═══ Records shown
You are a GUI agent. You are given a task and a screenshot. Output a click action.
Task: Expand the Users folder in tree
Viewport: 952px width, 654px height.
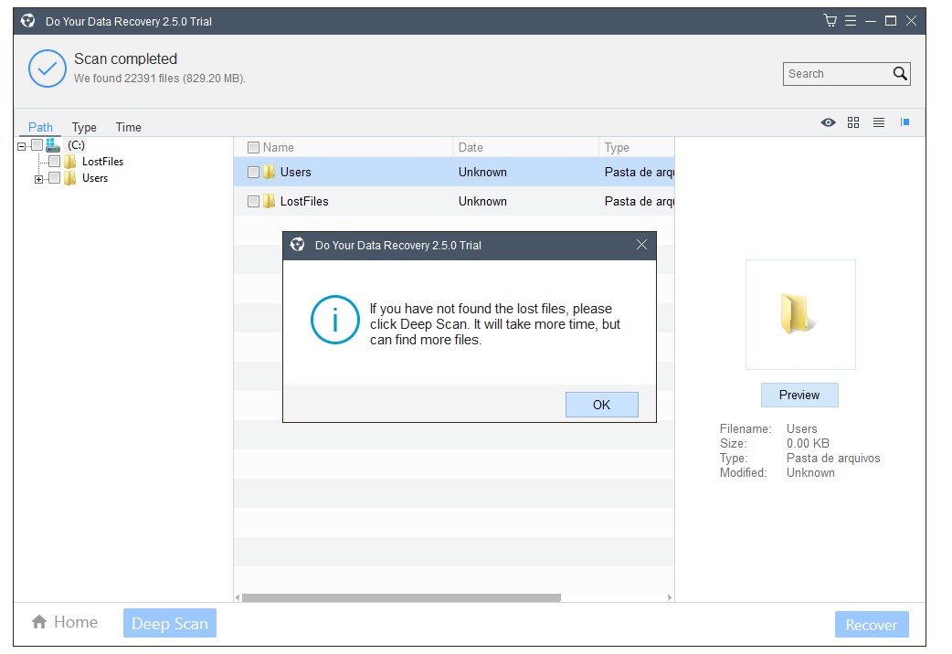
══════
═══ Records shown
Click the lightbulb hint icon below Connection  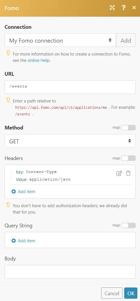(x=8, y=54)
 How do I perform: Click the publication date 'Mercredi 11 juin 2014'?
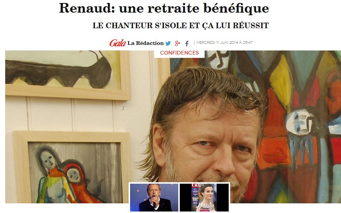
══════
After locating the line holding "You are a GUI" above, output exactly that line and every line after it through the line holding "Viewport: 952px width, 654px height.". Include nothing else.

You are a GUI agent. You are given a task and a screenshot. Output a click action.
Task: Expand the Users folder in tree
Viewport: 952px width, 654px height.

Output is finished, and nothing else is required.